# DIY heater holder out there?



## theoryguru (Oct 11, 2011)

In my experience one of first pieces of equipment to fail is the heater holder, suction cups get hard and one or both fail .. I zip tied a heater to an intake.
My newest Jager came with a decent holder with the largest suction cups I've seen for a heater.

Has anyone rigged anything together for this nuisance?


----------



## Deeda (Oct 12, 2012)

While I haven't done this for a heater YET, I have used the clear acrylic wreath holders to make a hanger for the intake tube for my canister filters. It should work just as well for a heater, especially if you still have the heater holder available. Edit: This also works for some brands of heater brackets! The following pics are for Eheim canisters and heaters.

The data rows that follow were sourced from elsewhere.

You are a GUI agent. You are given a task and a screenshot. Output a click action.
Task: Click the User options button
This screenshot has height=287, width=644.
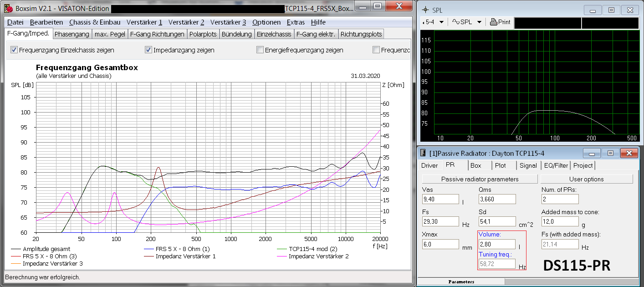click(587, 179)
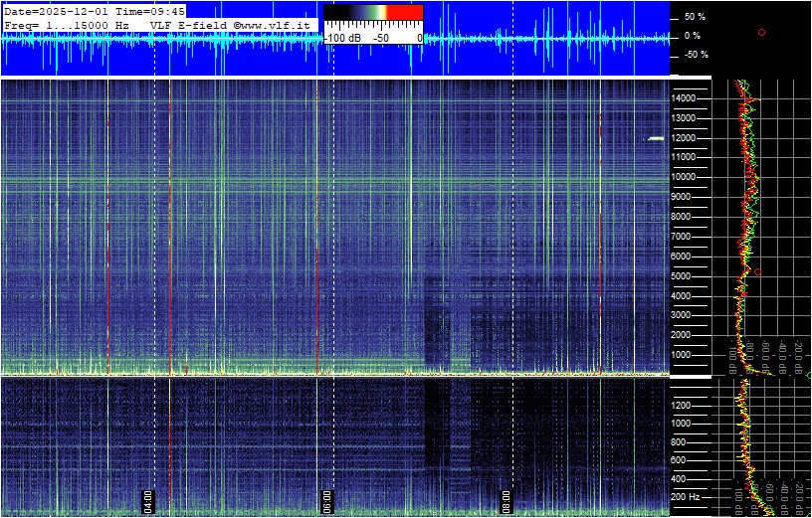
Task: Click the red section of the color scale bar
Action: [404, 12]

The 1st picture shows the intake tube attached to the acrylic wreath holder & ready to be placed in the aquarium.



















The 2nd picture is a close up of how I attached the intake tube bracket to the acrylic wreath holder using a #4 x 1/2" long stainless steel screw.










The 3rd picture is how I drilled the intake tube bracket to accept the SS screws.










The 4th picture is a close up of the acrylic wreath holder holes, just line up the bracket, mark the holes and drill the acrylic wreath holder.










I drilled a pilot hole in the wreath holder slightly larger than the S.S. screw diameter so as not to crack the acrylic. Then drilled a hole in the intake tube bracket, where the suction cup used to attach, to accept the screw. Just make sure you don't tighten the screw too tight or you will damage the acrylic or the bracket. You will have to choose the proper screw size depending on the acrylic thickness and heater bracket you have.

It is a really easy project to do. It took me longer to write this & post pics then it would to do the project. The hard part may be finding a wreath hanger at this time of year though you could probably just use some acrylic cut to the dimensions you need and bend it yourself to hang over the tank rim.

Hope this helps.


----------



## theoryguru (Oct 11, 2011)

I love seeing stuff being "re purposed", I hope the $ store has acrylic holders.
Great DIY!


----------